Extracorporeal Membrane Oxygenation for Treatment of Perioperative Cardiogenic Shock - Short and Long-Term Outcomes in 576 Patients

2020 
Purpose The aim of this study was to analyze short and long-term outcomes in patients who were treated with veno-arterial extracorporeal membrane oxygenation (vaECMO) for treatment of perioperative low-output-syndrome (LOS) and identify risk factors for in-hospital mortality. Methods All consecutive patients who received vaECMO during or after cardiac surgery at a high volume center between 01/2008 and 12/2017 were identified. This patient cohort was characterized and long-term survival (9 years) was analyzed.
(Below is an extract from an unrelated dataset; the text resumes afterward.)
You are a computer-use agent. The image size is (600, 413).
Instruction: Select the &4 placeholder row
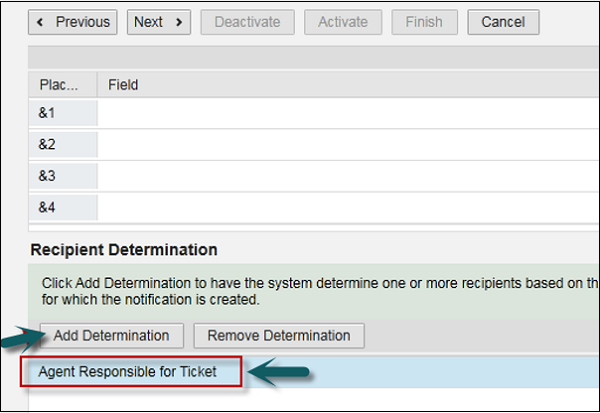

Furthermore, a regression analysis was performed to identify risk factors for in-hospital mortality. Results n=576 patients were treated with vaECMO. The mean age was 65±12 years and 37.2% were female. 46.9% underwent elective surgery. Patients underwent isolated coronary bypass in 21.5%, aortic valve replacement in 7.3%, mitral valve replacement or repair in 5%, tricuspid replacement or repair in 2.2% and heart transplantation in 13%. The median logistic EuroSCORE was 23.9% (IQR 10.3-46.2). vaECMO was implanted peripherally through femoral vessels in 56.4% and centrally in 34.9%. 43% could be weaned off vaECMO, while 4.6% were switched to a durable ventricular assist device and 0.4% underwent heart transplantation. In 42%, treatment was terminated at the time of vaECMO explantation. In-hospital and 1-year mortality were 66% and 79.9%, respectively. In univariable analysis, age, severe aortic valve stenosis and EuroSCORE II emerged as risk factors for in-hospital mortality. After multivariable adjustment, age and EuroSCORE II persisted as independent risk factors for in-hospital mortality. Estimated 9-year survival was 8%. For patients who were discharged alive, estimated 9-year survival was 24.8%. Conclusion After treatment of perioperative LOS using vaECMO, 34% of patients could be discharged alive. Overall, in-hospital and long-term mortality were high but acceptable for patients who survived the in-hospital period. In multivariable regression, we found age and EuroSCORE II to be associated with in-hospital death but could not identify more specific risk factors.